SOLR is distributed as a web application (WAR) that needs to be installed in a servlet container and used via a HTTP protocol. However an EmbeddedSolrServer is also available which allows to start a SOLR core from within an application.

Configuration

SOLR needs to be configured using two XML files:

  • solrconfig.xml which contains the handlers that will take care of indexing and searching documents
  • schema.xml which defines the structure of what is stored in the index.

The following links show the default version of solrconfig.xml and schema.xml

Actually the schema.xml is tailored on an example provided with the SOLR distribution, but it is interesting because it contains a big section with field types definition that can be reused in other contexts.

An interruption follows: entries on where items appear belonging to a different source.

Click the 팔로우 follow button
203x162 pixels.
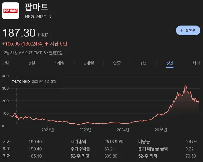coord(188,30)
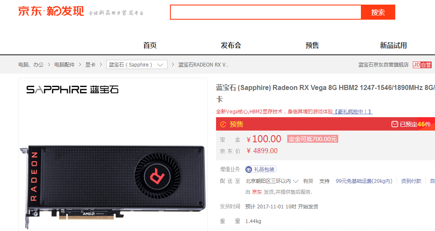
Task: Switch to the 发布会 tab
Action: point(231,45)
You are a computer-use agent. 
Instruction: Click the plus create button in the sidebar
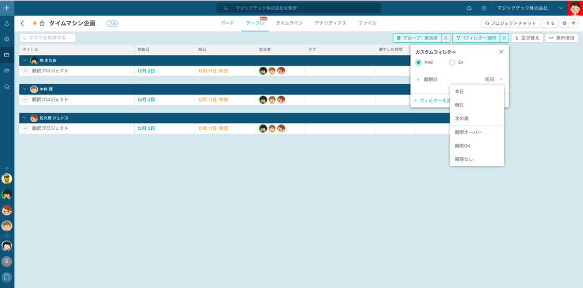click(7, 8)
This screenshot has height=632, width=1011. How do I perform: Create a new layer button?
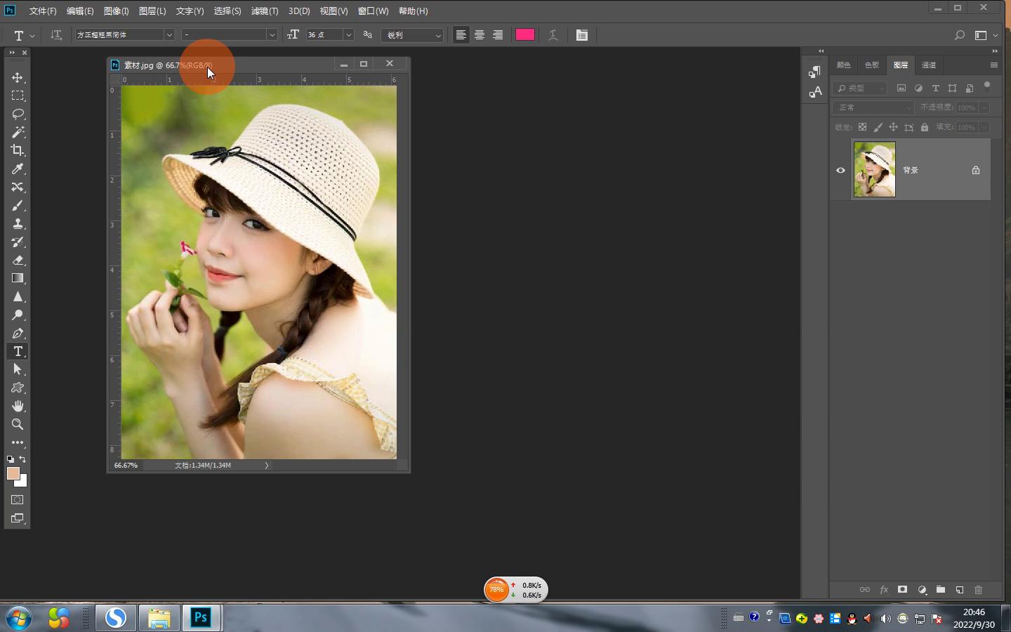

solrconfig.xml and schema.xml are searched in the classpath so they can be packaged with a SOLR component. What could be interesting is to provide a way for override the schema.xml with a version that contains specific customization for a specific use case. For example, the default schema.xml contains analysers that are well suited for analysing english text. It would be nice to have a way for overriding this and use language specific tokenizers when needed.

Queries

The standard SOLR query parser is a superset of the Lucene query parser that supports:

  • Range queries 
  • Negative queries

SOLR also supports faceted queries that allow to cluster results with respect to some criteria.

Let's suppose that we have indexed three documents:

  • id="Main.WebHome",title="Test",author="fm",date="2010-10-10"
  • id="Main.Test",title="foo",author="fm",date="2010-11-10"
  • id="Main.Bar",title="bar",author="xw",date="2011-03-30"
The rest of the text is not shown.